→ WRITTEN REQUEST
Using the news article below about the naval exercise in Hormuz, explain in one to three sentences why the patrol is called vital to UK and world trade.

## start TEXT TO READ

Login Register

Anti-piracy exercise gives tankers a show of Naval force in Hormuz

By Western Morning News  |  Posted: December 31, 2012

  • A Royal Marine commando slithers down a rope on to supertanker Arcturus Voyager during the exercise

  • HMS Monmouth, known as the Black Duke, on exercise

Comments (0)

A Westcountry-based warship has put on a show of force to make pirates in one of the world's most dangerous maritime zones think twice before taking them on.

HMS Monmouth joined forces with a US warship for the excises in the Gulf designed which were also designed to show merchant vessels that they are safe to travel the notorious shipping lanes.

Commanding officer of the Plymouth-based ship, Commander Gordon Ruddock, said it had been a useful exercise.

"It will give confidence to the merchant marine community that we are ready, willing and able to protect them should they need us," he said.

"With fully-laden cargoes of over 150,000 tonnes, it is important that merchant ships such as these are able to transport their cargo around the world without fear of piracy or other attack."

The patrol is vital to UK and world trade as each day 17 million barrels of oil pass through the Strait of Hormuz, while 3-4 million barrels are moved through the Bab-al-Mandeb Strait, gateway to the Red Sea.

## end TEXT TO READ
## start EXTRACTED ENTRIES

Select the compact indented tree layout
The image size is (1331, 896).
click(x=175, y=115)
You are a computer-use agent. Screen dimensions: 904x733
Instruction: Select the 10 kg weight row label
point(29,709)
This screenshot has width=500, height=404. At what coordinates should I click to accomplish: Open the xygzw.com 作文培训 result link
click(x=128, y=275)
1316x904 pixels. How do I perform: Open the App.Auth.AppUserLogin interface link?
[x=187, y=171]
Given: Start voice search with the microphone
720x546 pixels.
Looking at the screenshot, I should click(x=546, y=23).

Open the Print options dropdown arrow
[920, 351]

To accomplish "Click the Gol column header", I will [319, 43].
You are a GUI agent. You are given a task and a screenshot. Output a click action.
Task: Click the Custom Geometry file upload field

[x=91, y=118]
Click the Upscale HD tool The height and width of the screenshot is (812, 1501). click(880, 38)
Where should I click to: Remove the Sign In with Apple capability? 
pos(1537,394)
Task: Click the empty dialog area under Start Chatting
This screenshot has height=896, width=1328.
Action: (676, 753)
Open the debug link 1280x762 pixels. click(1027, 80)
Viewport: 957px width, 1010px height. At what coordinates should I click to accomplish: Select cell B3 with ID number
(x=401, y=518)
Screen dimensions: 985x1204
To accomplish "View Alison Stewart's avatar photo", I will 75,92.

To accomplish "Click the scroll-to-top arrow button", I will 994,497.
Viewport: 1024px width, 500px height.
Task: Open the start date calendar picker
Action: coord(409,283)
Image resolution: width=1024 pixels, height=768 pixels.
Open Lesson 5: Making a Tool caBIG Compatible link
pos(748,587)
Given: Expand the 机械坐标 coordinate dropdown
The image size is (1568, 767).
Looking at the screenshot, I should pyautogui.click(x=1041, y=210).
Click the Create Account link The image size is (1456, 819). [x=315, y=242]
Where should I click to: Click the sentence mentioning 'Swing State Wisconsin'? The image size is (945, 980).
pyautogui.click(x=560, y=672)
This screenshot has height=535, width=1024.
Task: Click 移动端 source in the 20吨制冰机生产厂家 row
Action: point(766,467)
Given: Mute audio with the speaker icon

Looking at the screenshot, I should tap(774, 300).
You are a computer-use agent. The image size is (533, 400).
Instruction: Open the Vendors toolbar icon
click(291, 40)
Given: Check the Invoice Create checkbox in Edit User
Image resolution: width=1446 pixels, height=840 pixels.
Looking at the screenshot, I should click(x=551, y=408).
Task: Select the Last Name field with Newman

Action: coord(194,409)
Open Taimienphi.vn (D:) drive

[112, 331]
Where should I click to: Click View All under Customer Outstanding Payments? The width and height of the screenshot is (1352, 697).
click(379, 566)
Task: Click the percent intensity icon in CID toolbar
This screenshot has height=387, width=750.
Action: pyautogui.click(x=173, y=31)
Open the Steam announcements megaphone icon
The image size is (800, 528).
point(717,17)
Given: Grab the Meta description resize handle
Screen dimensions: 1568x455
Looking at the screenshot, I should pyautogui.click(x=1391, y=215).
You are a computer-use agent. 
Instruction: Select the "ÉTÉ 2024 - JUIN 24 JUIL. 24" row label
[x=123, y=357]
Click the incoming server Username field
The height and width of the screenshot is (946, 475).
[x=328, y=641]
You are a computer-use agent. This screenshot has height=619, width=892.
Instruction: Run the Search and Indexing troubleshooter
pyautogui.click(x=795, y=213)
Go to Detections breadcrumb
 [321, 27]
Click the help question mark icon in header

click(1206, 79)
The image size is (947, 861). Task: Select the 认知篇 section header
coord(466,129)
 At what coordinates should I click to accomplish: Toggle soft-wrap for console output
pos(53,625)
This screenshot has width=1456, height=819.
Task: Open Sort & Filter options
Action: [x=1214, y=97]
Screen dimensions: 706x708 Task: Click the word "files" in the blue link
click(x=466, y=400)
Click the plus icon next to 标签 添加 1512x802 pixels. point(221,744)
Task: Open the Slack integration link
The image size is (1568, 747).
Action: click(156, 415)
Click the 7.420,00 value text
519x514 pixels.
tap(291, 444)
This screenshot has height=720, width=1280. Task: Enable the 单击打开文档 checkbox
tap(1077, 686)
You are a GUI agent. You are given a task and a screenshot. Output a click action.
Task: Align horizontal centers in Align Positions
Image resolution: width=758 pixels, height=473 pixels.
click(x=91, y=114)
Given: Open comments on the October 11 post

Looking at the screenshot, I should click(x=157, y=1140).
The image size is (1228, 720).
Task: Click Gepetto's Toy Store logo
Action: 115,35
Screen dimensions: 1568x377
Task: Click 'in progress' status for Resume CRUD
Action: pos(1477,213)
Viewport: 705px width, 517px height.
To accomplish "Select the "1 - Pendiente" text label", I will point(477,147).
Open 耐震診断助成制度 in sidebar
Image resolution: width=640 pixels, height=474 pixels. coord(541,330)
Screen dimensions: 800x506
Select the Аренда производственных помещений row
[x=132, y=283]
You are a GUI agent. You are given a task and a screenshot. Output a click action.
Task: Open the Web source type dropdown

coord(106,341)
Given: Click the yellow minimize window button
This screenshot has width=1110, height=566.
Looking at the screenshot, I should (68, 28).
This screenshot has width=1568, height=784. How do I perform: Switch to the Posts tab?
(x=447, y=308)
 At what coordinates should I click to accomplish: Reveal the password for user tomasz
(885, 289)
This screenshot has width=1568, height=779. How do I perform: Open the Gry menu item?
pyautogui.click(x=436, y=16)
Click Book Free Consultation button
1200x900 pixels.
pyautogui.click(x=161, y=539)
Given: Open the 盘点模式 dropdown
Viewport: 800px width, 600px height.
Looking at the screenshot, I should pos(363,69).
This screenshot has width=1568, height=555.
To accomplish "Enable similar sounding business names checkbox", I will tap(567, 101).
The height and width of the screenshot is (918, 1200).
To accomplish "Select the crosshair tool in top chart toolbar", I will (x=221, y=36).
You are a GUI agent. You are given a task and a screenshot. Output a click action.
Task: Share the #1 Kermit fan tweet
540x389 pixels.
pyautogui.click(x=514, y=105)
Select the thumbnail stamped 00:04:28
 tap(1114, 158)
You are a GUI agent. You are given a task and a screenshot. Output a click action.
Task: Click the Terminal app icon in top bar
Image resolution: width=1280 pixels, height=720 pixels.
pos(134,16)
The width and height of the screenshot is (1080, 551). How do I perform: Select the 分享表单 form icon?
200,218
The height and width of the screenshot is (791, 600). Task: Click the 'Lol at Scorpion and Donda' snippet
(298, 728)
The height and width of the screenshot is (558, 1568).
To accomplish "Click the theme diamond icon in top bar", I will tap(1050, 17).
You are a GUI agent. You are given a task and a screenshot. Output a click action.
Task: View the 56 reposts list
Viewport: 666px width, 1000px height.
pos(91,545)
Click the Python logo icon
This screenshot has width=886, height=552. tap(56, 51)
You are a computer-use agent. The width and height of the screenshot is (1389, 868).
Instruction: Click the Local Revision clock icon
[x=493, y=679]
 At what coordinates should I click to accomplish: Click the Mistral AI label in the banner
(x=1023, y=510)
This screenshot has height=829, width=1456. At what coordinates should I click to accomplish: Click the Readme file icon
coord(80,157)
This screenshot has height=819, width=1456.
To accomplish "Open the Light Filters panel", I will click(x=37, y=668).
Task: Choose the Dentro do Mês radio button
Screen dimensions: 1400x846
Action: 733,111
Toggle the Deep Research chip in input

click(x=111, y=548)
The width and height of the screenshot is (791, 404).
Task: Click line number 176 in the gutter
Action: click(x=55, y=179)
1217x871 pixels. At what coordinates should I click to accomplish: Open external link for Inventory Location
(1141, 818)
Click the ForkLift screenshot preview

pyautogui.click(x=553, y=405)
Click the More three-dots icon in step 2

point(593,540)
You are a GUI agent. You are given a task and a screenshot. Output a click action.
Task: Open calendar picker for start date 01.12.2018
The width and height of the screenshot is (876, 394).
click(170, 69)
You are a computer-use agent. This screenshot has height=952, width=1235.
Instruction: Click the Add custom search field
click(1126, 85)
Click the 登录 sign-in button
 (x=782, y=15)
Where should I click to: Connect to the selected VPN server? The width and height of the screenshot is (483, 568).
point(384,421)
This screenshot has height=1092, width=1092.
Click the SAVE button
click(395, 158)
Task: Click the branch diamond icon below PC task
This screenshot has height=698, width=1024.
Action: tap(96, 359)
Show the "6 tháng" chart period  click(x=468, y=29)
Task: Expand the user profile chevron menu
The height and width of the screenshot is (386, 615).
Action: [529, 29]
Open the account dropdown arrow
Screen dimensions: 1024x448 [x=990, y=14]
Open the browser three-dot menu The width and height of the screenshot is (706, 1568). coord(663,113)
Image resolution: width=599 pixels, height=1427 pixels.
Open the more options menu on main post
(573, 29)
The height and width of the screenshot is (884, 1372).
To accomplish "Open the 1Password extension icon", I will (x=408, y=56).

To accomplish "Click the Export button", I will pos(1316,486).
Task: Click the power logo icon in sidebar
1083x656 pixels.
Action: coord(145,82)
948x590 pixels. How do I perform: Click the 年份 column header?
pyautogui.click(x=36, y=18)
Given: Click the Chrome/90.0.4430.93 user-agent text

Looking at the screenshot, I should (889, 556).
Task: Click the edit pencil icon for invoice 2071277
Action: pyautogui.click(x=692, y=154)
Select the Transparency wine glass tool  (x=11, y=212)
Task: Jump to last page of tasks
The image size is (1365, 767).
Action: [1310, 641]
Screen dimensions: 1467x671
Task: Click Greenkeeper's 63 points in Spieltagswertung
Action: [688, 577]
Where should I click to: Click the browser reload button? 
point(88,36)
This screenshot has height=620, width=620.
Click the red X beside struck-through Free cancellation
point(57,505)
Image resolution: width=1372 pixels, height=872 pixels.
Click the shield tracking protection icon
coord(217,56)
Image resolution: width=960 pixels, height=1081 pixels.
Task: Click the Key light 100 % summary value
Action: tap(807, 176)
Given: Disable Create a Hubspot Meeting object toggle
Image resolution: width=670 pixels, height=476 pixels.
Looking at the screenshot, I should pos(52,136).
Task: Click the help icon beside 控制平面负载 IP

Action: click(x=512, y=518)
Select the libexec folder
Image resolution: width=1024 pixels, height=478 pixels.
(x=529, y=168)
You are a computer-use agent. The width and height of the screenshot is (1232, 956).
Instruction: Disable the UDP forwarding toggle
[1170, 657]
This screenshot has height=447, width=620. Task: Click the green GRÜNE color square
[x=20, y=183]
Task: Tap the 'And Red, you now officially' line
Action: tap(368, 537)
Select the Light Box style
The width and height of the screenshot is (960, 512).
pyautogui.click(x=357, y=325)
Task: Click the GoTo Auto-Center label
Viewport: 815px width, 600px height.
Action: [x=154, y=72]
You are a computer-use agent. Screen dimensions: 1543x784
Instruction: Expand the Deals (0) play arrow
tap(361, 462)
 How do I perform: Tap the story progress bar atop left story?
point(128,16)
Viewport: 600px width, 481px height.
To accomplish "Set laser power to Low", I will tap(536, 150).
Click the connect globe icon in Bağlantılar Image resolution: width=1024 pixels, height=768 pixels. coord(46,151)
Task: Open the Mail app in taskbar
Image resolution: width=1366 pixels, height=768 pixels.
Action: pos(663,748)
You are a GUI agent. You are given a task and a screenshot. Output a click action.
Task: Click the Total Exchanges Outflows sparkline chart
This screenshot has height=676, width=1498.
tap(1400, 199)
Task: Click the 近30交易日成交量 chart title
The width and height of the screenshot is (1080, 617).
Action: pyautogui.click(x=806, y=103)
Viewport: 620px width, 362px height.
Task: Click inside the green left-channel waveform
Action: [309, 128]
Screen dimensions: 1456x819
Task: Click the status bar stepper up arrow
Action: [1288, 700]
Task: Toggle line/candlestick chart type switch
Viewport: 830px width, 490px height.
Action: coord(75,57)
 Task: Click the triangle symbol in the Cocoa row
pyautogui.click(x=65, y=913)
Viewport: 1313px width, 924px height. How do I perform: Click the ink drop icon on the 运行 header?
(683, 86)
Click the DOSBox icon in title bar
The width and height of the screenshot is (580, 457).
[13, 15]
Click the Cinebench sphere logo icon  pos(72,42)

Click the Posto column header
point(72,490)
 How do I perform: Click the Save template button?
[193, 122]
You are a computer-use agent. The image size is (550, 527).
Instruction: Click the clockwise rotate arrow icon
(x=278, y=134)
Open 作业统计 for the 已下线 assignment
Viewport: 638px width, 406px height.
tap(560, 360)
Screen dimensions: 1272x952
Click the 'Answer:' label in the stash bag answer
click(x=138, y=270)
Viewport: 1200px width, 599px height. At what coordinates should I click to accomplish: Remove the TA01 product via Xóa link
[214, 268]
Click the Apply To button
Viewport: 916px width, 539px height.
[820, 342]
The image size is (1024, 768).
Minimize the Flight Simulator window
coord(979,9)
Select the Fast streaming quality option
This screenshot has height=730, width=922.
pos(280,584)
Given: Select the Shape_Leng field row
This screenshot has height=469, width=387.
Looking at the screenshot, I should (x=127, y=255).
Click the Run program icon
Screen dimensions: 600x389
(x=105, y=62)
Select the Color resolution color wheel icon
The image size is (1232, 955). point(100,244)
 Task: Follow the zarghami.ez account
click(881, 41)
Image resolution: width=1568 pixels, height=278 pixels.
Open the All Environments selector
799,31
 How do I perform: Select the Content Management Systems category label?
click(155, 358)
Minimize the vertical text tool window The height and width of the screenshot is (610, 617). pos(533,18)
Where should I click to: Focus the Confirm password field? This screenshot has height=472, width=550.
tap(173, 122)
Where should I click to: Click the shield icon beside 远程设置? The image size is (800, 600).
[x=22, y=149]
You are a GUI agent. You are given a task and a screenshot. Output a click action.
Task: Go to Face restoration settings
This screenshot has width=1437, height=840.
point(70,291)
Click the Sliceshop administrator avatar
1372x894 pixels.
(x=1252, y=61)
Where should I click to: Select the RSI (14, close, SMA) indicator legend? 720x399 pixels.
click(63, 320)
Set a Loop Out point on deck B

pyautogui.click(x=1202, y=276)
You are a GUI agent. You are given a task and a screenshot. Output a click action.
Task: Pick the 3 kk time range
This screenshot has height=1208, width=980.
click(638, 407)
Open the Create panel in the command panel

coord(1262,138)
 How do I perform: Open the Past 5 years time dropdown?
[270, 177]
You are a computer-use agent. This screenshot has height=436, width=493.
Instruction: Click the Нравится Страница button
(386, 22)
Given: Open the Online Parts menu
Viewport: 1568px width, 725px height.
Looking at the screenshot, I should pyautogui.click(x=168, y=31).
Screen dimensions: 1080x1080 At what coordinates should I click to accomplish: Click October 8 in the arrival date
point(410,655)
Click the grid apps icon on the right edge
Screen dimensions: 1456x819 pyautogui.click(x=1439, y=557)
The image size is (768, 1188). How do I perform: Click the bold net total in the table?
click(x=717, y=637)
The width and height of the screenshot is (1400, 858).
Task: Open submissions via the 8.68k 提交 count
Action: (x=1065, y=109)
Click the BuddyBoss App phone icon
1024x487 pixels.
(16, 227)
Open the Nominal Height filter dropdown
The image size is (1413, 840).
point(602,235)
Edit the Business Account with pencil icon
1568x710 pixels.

## end EXTRACTED ENTRIES

→ WORKED ANSWER
The patrol is vital because 17 million barrels of oil pass through the Strait of Hormuz each day. Another 3-4 million barrels are moved through the Bab-al-Mandeb Strait, the gateway to the Red Sea.